(Stored records)
....
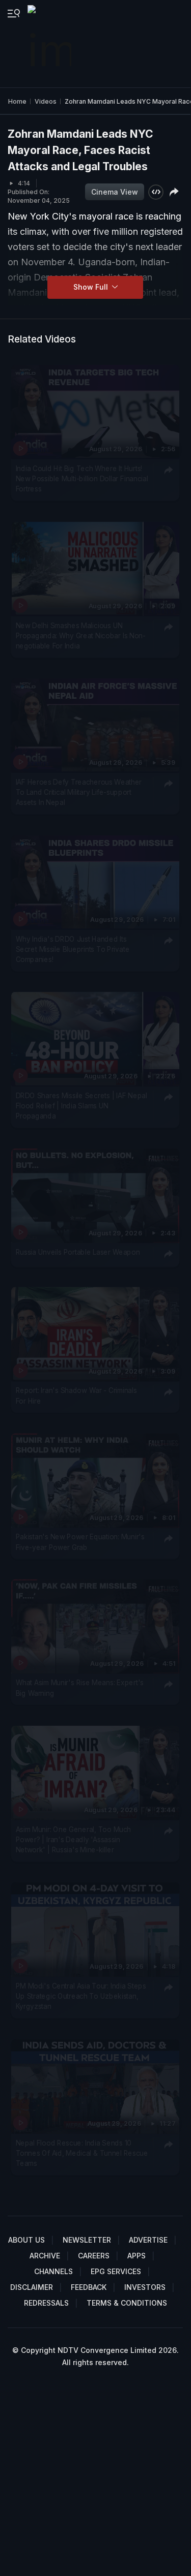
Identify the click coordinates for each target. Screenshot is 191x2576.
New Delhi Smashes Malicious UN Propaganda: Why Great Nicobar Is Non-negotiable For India (81, 635)
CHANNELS (53, 2271)
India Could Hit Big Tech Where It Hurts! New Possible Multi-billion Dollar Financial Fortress (82, 478)
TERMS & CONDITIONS (127, 2303)
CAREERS (94, 2255)
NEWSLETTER (87, 2240)
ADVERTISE (148, 2240)
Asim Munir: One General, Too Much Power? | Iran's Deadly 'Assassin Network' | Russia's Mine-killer (73, 1839)
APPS (136, 2255)
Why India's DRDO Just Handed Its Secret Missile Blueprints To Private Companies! (73, 949)
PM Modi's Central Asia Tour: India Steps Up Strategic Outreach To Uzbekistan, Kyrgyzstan (81, 1995)
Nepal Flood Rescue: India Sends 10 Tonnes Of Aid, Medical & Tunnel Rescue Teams (82, 2152)
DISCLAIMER (31, 2287)
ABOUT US (26, 2240)
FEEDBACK (88, 2287)
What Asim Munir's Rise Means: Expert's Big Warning (80, 1688)
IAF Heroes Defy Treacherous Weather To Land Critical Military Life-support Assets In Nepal (79, 792)
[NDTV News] (50, 43)
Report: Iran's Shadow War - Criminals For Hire (76, 1395)
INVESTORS (145, 2287)
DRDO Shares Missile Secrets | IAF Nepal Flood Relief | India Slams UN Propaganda (81, 1105)
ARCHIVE (45, 2255)
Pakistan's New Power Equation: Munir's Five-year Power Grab (80, 1541)
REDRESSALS (46, 2303)
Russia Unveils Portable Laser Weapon (78, 1252)
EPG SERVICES (116, 2271)
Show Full (91, 287)
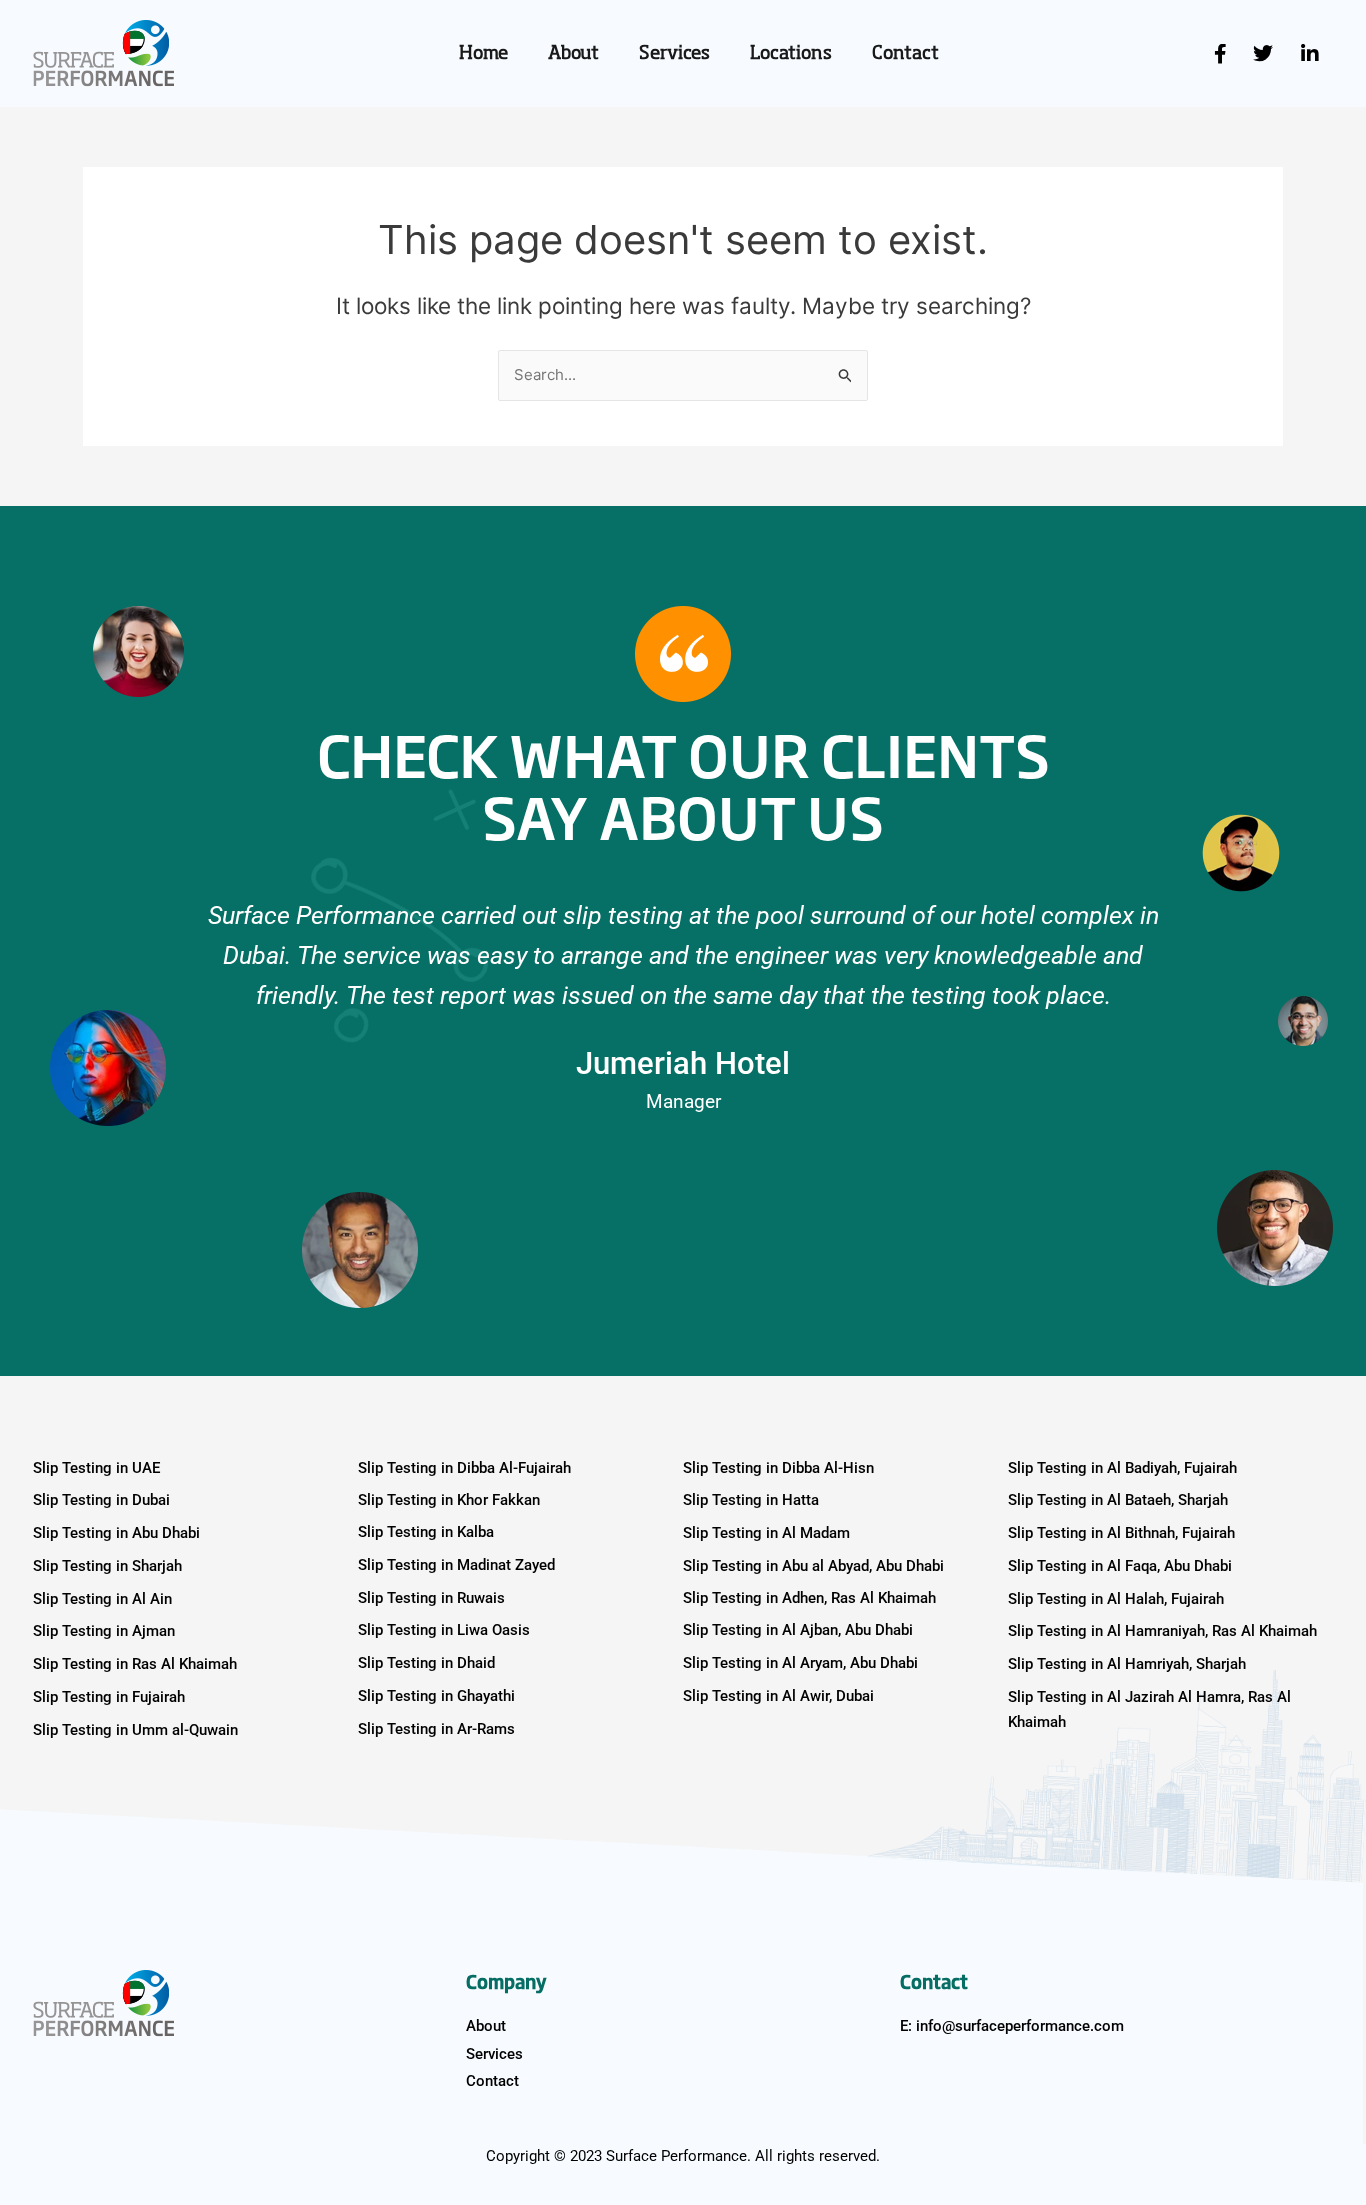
....
Look above for lines with the word "Flood" and copy them all.

Exercise answer
Nepal Flood Rescue: India Sends 10 Tonnes Of Aid, Medical & Tunnel Rescue Teams (82, 2152)
DRDO Shares Missile Secrets | IAF Nepal Flood Relief | India Slams UN Propaganda (81, 1105)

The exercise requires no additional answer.